Pero además identifica a los gobiernos progresistas de la región con una anticiencia. Y ahí nuevamente se reconoce su sesgo: los gobiernos progresistas no modificaron esa relación con la ciencia. Y muchos fuimos críticos justamente de eso. El caso más claro quizás sea el argentino, en donde el Ministerio de Ciencia y Tecnología continuó no sólo con las mismas políticas sino incluso con los mismos nombres. Incluso, esta idea de los bandos opuestos que describe Noriega se cae por una diferencia más, y es que la cantidad de dinero que se invierte en la ciencia ha disminuido con el gobierno de Macri, afectando puestos de trabajo y líneas de investigación varias. ¿Eso lo sabe Noriega?

4) Noriega opina que cuando las ciencias naturales hablan, los demás campos del saber deben callar. Así es la cosa. Niega cualquier saber que no sea técnico-experto proveniente de esas áreas. Nuevamente, reproduce tradiciones muy particulares, desconociendo mucho. Un ejemplo actual. ¿Por qué mueren las abejas? Noriega diría que sólo los toxicólogos pueden hablar. Es un debate actual y resulta que, cuando uno lo analiza, los toxicólogos no estudian mayormente las interacciones entre pesticidas. ¿Y entonces qué hacemos ahí? ¿En serio no hay otros saberes? ¿No importa lo que digan los apicultores? Es sólo un ejemplo.
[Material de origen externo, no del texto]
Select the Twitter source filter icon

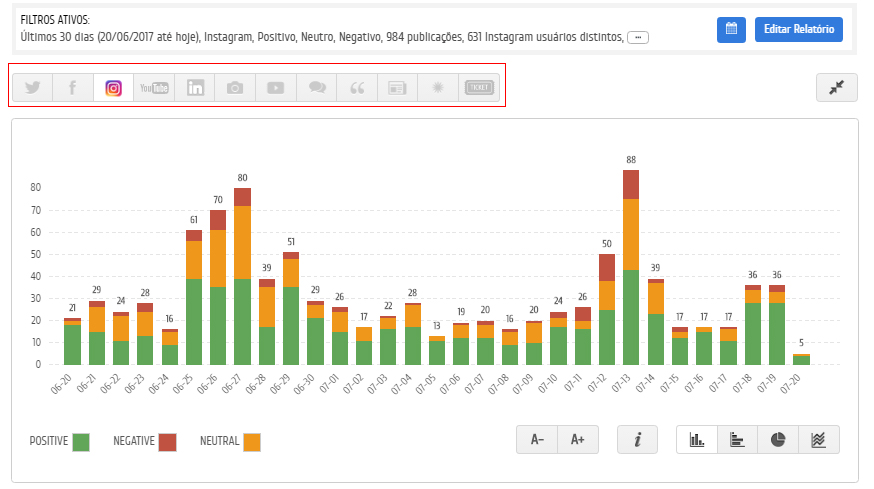point(32,88)
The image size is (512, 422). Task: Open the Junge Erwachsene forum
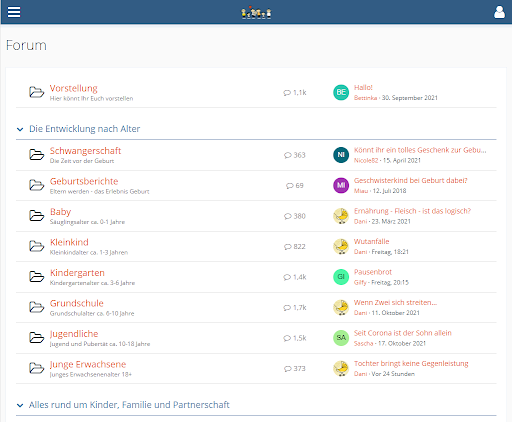[88, 364]
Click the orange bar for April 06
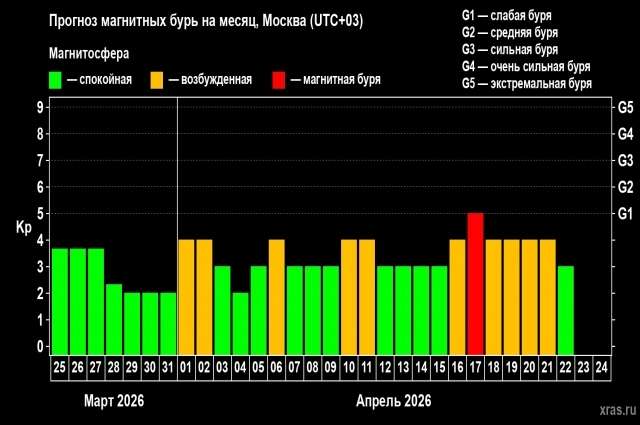The height and width of the screenshot is (425, 640). 277,296

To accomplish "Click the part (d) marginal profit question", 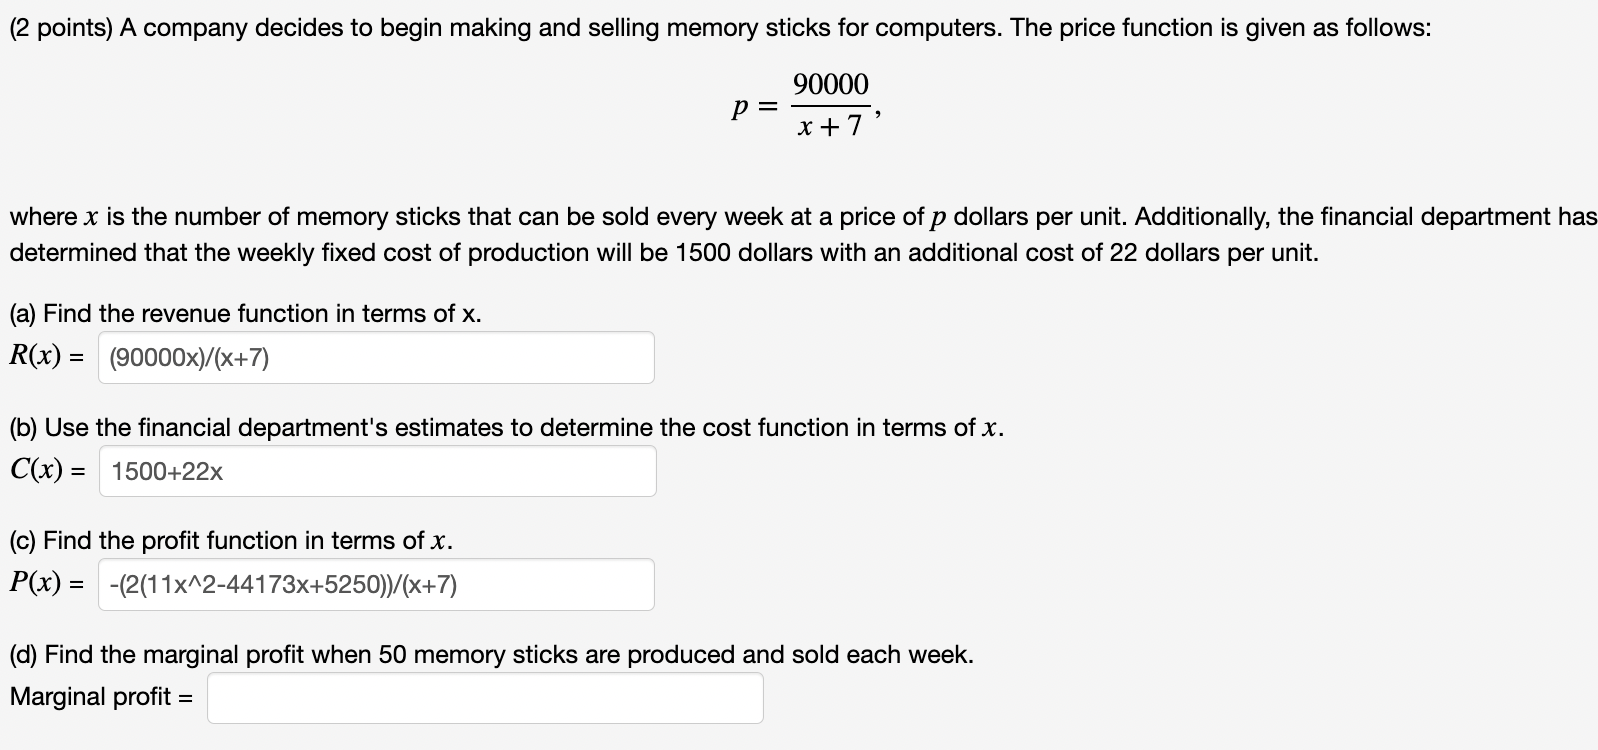I will click(490, 654).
5) El último punto, entre tantos posibles, remite al tipo de vínculo entre ciencia y poder que Noriega no establece. ¿Estas ciencias (así, en plural) a quiénes sirven? En el caso Maldonado, el modo en que se describió todo pareció favorecer a Gendarmería y al Gobierno Nacional: dieron las portadas que estaban buscando en los periódicos del día siguiente. En el caso de los toxicólogos que mencioné en 4) parece que favorecieron a Bayer. El ejemplo del 3) pareciera que a Monsanto-Bayer, entre otros. El listado sigue pero mejor frenar.

¿Mejor frenar?

Estas ciencias son funcionales a los poderes de turno. No necesitamos decir que mienten para problematizarlas. Sólo nos basta decir que tienen supuestos y sesgos como todo discurso asociado al saber y al poder. Si asumimos eso, no podemos menos que discutirlos en un caso como el de Santiago Maldonado. También entenderlos en el contexto social, económico y político, si queremos introducir las políticas científicas y tecnológicas de los países de nuestra región, en el marco de gobiernos denominados progresistas o de una derecha clásicamente neoliberal como la que gobierna Argentina. Por lo pronto, abramos las ventanas y discutamos por fin estos asuntos. Si no lo hacemos, nos gana el silencio.

*El autor agradece a Carolina Vespasiano por sus correcciones.